> [Document extract]
-- Start --
About the speaker(s)

As Creative Director for UX architecture (UXA) and Design Research at the BBC, Dan Ramsden leads a team of information architects who are committed to making the BBC’s tools, content and experiences more meaningful and connected. He’s responsible for defining the professional practice of UXA at the BBC and ensuring that the organisation is creating information architecture that delivers the best possible experiences to its editors and audiences.

 

Dan has previously worked for agencies and ran a theatre company. He now designs labels, vocabularies, URLs, navigation, strategies and processes. He likes jokes, magic and making the most of moments. He also like alliterations. He lives just outside Sheffield (UK) with a wife, a child, and a cat called Rosa.


Rob Scott is a User Experience Architect for BBC Design + Engineering, currently working on UX&D’s Spatial Immersive Design team exploring how 2D digital designers transition to thinking and working spatially. Before this, he worked within BBC Education on products like BBC Food and BBC Bitesize, and spent time working on the‘Global Experience Language’. Prior to the BBC, he spent 7 years with a niche provider of meaningful travel experiences, constructing the IA for CRMs, flight booking and event management systems. He also co-organizes the VR Manchester Meetup and will talk about the difference between ‘presence’ and ‘immersion’ for hours if you let him.

Vicky is a UX Architect at the BBC, currently working on creating consistent navigation, and experience across the many tools journalists use to create content. Previously she worked at an agency helping charities organise all their complicated information into beautiful and positive user experiences, and even more previously she was a librarian. She lives in London and spends her spare time organising noisy music events and taking pictures of them.
-- End --
> [List of tasks]
A - Set down the part of the speaker bios that begins at the words "About the speaker(s)" and stops after "cat called Rosa.", word for word.
B - In the speaker bios, what job did Vicky hold before her agency work?
C - Continue the BBC speaker bios from the point where they stop.

> [Dataset records]
-- Start --
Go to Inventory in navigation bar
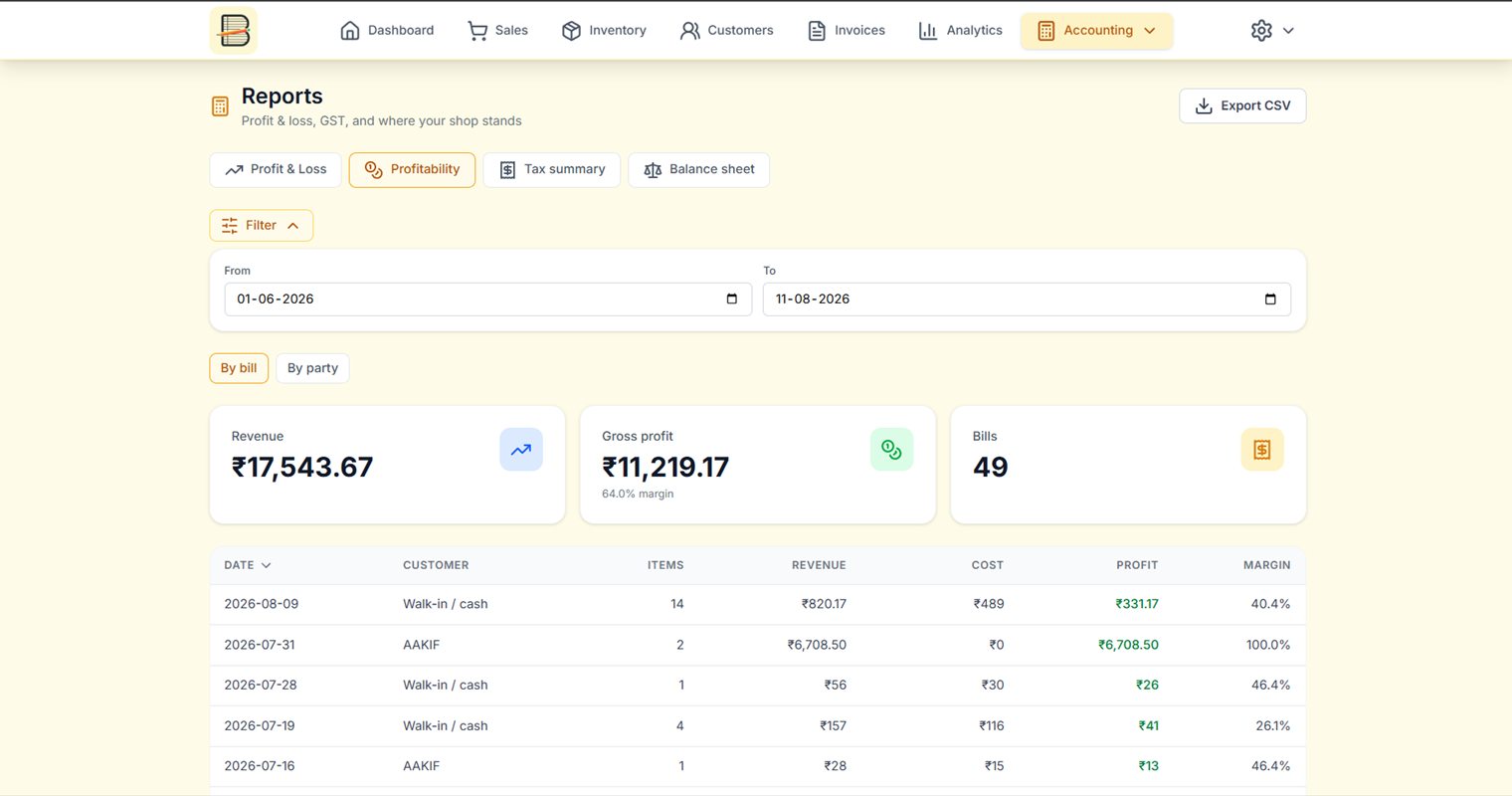The height and width of the screenshot is (796, 1512). [x=604, y=31]
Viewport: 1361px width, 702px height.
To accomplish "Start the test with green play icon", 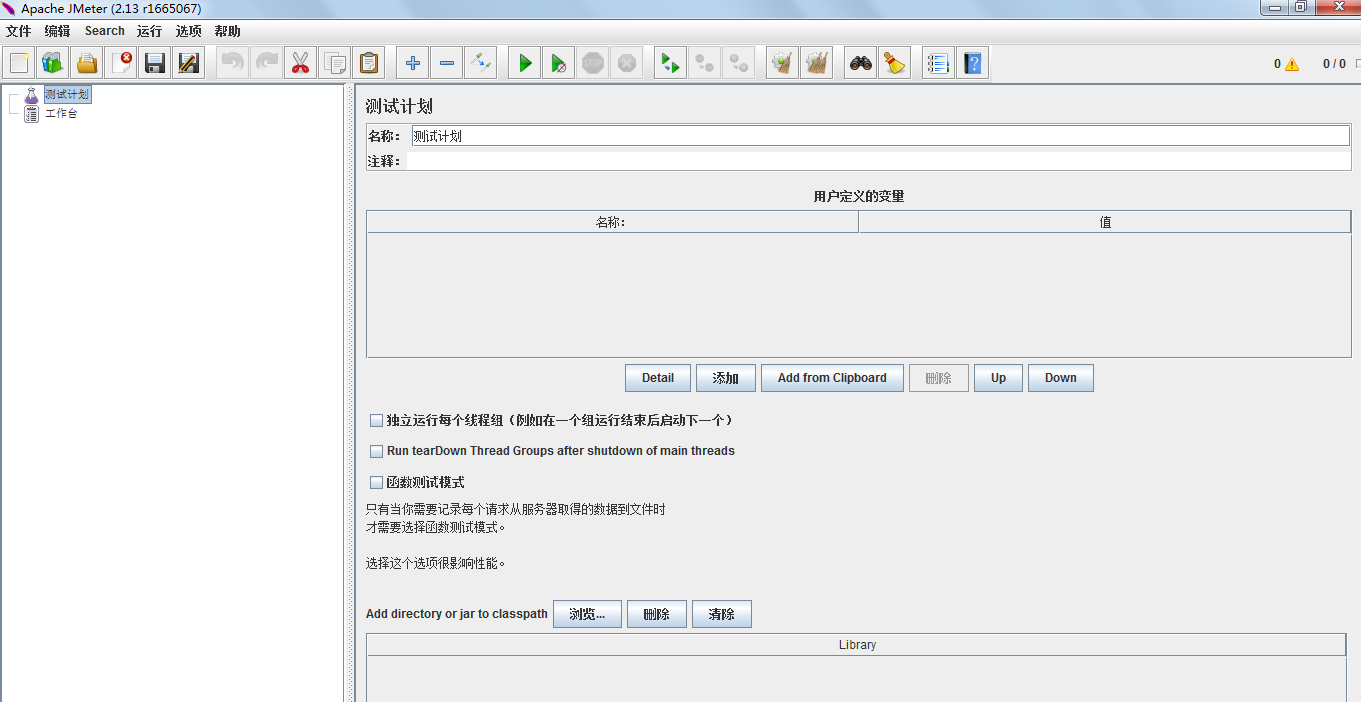I will 524,64.
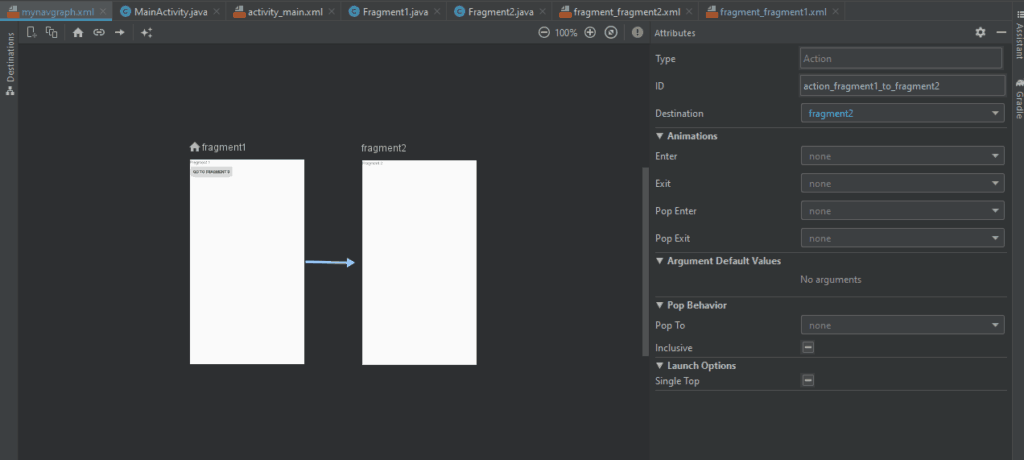Toggle the Inclusive checkbox
The image size is (1024, 460).
tap(808, 347)
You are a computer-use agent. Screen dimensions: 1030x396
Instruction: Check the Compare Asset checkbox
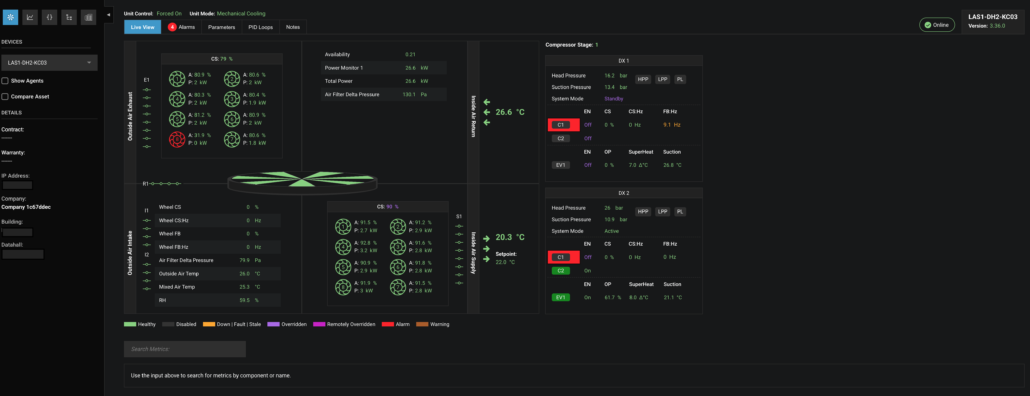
-- End --
> [Expected answers]
A -
About the speaker(s)

As Creative Director for UX architecture (UXA) and Design Research at the BBC, Dan Ramsden leads a team of information architects who are committed to making the BBC’s tools, content and experiences more meaningful and connected. He’s responsible for defining the professional practice of UXA at the BBC and ensuring that the organisation is creating information architecture that delivers the best possible experiences to its editors and audiences.

 

Dan has previously worked for agencies and ran a theatre company. He now designs labels, vocabularies, URLs, navigation, strategies and processes. He likes jokes, magic and making the most of moments. He also like alliterations. He lives just outside Sheffield (UK) with a wife, a child, and a cat called Rosa.

B - She was a librarian.

C -
Luisa is a User Experience Architect for BBC News, with a background in visual design and infographics. She likes when things make sense and are designed with the user in mind. She can often be heard ranting about something “that just makes no sense!” She works with UX designers and developers to deliver logical content structures, good navigations and useful interactions on responsive websites and mobile apps.


Emily Heath spent the last 2 years improving navigation and content discovery across BBC Children’s ecosystem, helping kids discover more content they’ll love: from games, learning apps and quizzes, to TV shows and fan content. She’s now moved into a central UXA team working on pan-BBC projects like global navigation and URL design. Emily has been a UX architect at the BBC since 2014 and prior to this, she ran a digital agency called Exploded View. There, Emily designed and built information-rich websites for a wide range of arts organisations and SMEs. Emily has a daily yoga practice to keep her grounded and does acroyoga whenever she feels like taking off.